By Eyecare NGIntroduction | Sources | Effect on Health | Harmful Effect on Eye Health | How to Minimize Exposure
You may have heard of blue light and wondered what it is. To understand blue light, we will explain light briefly.
Light is a form of energy. It is made up of electromagnetic particles and travels from one point to another as waves. As light travels, it emits energy. The longer the wavelength of the light, the smaller the energy it emits and vice versa.
There are two parts of light – Visible light and non-visible light. The visible light is the part of light that we see with our eyes as white light. Its components include: red, orange, yellow, green, blue, indigo and violet. The non-visible part of the light cannot be seen with the eyes. Its components include: gamma rays, x-rays, ultraviolet rays, infra-red rays and radio waves.
Blue light is available everywhere and is beneficial to human health. However, it can also be detrimental to health if there is excessive exposure to it.
Sources of blue light
Some sources of blue light include;
- The Sun: This is the biggest source of blue light. As light passes through the atmosphere, the blue rays (high energy rays) are scattered by suspended water molecules and air molecules and this makes cloudless sky look blue.
- Fluorescent lights, other light bulbs including energy saving bulbs.
- LED lights such as those normally used in flat screen television.
- Computer display screens
- Electronic and digital devices like tablets, smart phones, e-readers etc
Effect of blue light on health
Exposure to blue light helps during the day helps maintain the circadian rhythm (that is, the body’s natural clock regulating wakefulness and sleep cycle. However, when one is exposed to too much blue light in the night especially close to bedtime, it disrupts the circadian rhythm resulting in sleepless nights. This is because blue light lowers the production of melatonin, the hormone that regulates sleep. In other words, excessive exposure to blue light can cause insomnia and sleep disorders.
Blue light boosts alertness, increases reaction time, elevates one’s mood and increases the feeling of well-being. It has also been shown to improve memory and cognitive ability.
On the other hand, some studies have also associated blue light with an increased risk of depression, diabetes, obesity, heart disease and some eye diseases as well as a higher occurrence of some certain cancers (like breast and prostate cancers).
Harmful effect of blue light on eye health
Digital strain/ computer vision syndrome
Blue light is easily scattered and often difficult to bring to focus.
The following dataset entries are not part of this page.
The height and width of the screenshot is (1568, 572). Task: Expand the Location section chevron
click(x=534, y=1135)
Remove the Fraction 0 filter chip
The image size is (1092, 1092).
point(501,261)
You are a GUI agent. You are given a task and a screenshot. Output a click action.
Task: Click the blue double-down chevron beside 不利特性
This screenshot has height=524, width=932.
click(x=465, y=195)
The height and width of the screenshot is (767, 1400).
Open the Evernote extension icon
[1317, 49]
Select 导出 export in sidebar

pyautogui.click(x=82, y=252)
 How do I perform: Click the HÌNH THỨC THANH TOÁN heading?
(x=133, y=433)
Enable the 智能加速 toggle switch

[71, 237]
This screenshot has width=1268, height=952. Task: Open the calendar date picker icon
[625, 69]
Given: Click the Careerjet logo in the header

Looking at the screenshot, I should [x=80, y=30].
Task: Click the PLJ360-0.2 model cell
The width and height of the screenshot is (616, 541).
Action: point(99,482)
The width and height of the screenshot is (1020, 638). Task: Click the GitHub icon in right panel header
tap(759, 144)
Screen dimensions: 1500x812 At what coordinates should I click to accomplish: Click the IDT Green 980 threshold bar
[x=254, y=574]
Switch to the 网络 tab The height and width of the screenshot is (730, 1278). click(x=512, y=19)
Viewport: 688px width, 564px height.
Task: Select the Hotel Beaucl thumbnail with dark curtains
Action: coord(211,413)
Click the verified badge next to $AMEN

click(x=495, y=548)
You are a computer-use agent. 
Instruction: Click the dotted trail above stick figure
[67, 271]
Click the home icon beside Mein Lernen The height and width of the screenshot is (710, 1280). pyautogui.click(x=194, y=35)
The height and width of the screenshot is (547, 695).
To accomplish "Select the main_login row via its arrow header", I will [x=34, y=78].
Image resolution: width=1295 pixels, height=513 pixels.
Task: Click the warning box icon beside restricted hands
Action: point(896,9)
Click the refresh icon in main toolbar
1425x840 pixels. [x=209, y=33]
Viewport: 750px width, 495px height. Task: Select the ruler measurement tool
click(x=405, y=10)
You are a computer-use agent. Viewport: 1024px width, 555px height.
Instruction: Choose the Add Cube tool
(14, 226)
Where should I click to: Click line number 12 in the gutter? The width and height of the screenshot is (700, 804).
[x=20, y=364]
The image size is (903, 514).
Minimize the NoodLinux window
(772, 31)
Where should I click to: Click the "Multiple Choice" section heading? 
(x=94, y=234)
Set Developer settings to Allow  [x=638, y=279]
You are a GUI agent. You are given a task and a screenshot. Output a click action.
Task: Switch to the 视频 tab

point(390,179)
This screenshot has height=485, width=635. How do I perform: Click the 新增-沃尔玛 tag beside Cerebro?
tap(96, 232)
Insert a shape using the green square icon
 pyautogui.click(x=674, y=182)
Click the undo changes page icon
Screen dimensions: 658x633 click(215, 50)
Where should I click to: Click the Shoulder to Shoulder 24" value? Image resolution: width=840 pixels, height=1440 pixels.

The scattered light reduces contrast on screens and this contributes to digital eye strain.
Development of age related macular degeneration
Blue light exposure can lead to the development of age related macular degeneration and other retinal damages. This is because the eye does not block the high energy blue light. Hence, blue light entering the eye gets to the retina where it can cause damages that result in vision loss. This is more likely to occur in people who spend long hours on digital devices or those who have undergone cataract surgery.
How to minimize blue light exposure
Use blue light filters
Blue light emitted from the screen of digital devices such as smartphones, computers and tablets can be significantly reduced using blue light filters. Some of these filters can be installed as an application in the digital devices or contained in screen guards that can be placed over the screen of these devices. Some applications also have night mode settings which when activated can reduce the amount of blue light that gets into the eye.
Wear digital eyeglasses
These are modern eyeglasses that have been designed for better performance, clarity and comfort while using digital devices. These eyeglasses reduce glare, improves contrast on the screens and blocks significant amount of blue light.
Make lifestyle changes
Some lifestyle changes can minimize exposure to blue light and its impact. This includes reading a print book instead of an electronic version, making deliberate effort to go screen free at least two hours before bed time as well making use of dim red lights as night lights (as red light does not have significant impact on the circadian rhythm).